Throughput is being calculated and updated 5 times a second, but I will need to experiment with figuring out if this is an optimal number of updates per second. A huge benefit that I noticed about pivoting to YOLOv8 is that my code is much more readable and straightforward. My Google Colab GPU access was restricted for some of the week due to overuse when trying to figure out YOLOv3 issues, so I am currently training the dataset as of tonight (3/16), I will check back on it every few hours to see when it is finished. 

Progress

I am still behind schedule, but tomorrow and Monday I will be working on testing the code after the model is done training, and after that I’ll be able to help Shubhi and Simon with their tasks, as relative fullness and line detection are the most important parts of our project. 

 

YOLOv8 code: 

Outdated YOLOv3 snippet for reference: 

 

Simon’s Status Report for 03/16/2024

Accomplishments

For this week, I found a few datasets to train my model on

The first one can be found here: https://universe.roboflow.com/furkan-bakkal/shopping-cart-1r48s

I used YOLOv8 to train a model and the results were quite good at first glance, with the best model having roughly 90% accuracy.

However, after looking through some of the validation data, it doesn’t look promising. Here’s one of the validation batches:

The image is pretty blurry, but the important thing to note is that the model performs poorly with realistic backgrounds (as opposed to plain white). I think it’s inaccurate enough to where tuning the hyperparameters probably won’t increase the accuracy significantly enough.

I used another dataset to train a model after deciding that the first one probably wouldn’t be good enough. Link here: https://universe.roboflow.com/roboflow-demo-projects/retail-nxvjw

The results are similar at first glance:

Looking through the validation batches, however, it seems to perform much better than the first model. Because the dataset includes much fewer images with white backgrounds, the new model looks to be significantly better than the old one at detecting shopping carts despite noisy backgrounds. I think I’ll try to tune some of the hyperparameters (such as number of epochs trained and image size) to see if the accuracy can be improved further.

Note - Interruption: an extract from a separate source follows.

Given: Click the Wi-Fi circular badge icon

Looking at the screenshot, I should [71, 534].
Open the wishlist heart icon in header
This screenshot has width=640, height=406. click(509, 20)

I found one more much larger dataset that I’m currently training, but it isn’t done yet at the time of this status report, so I’ll check the model in a few hours.

Lastly, I learned how to use OpenCV to apply Gaussian blur, perform edge detection, and find contours, which is hopefully a good starting point for detecting how full shopping carts are, since we plan on NOT using a CV model for this part of the system. This is what an example currently looks like:

As it stands right now, this could be much improved. I will be looking into how I can use OpenCV to perform image alignment this upcoming week.

Progress

I think I’m still quite behind where I need to be at this point. For next week, I hope to refine the model I currently have a little further by tuning some hyperparameters and training again. Then, I need to see how it performs by actually feeding it camera footage of shopping carts from one of our cameras at the angle that we plan on using. As for the object tracking of the carts that I mentioned last status report, I no longer think it will be necessary, since we should only need to know how many carts are in a line at a given time, but I will check with my teammates to confirm. Lastly, I hope to figure out how to correctly implement image alignment so that the shopping carts will be consistently aligned to increase accuracy when we estimate the fullness of the carts.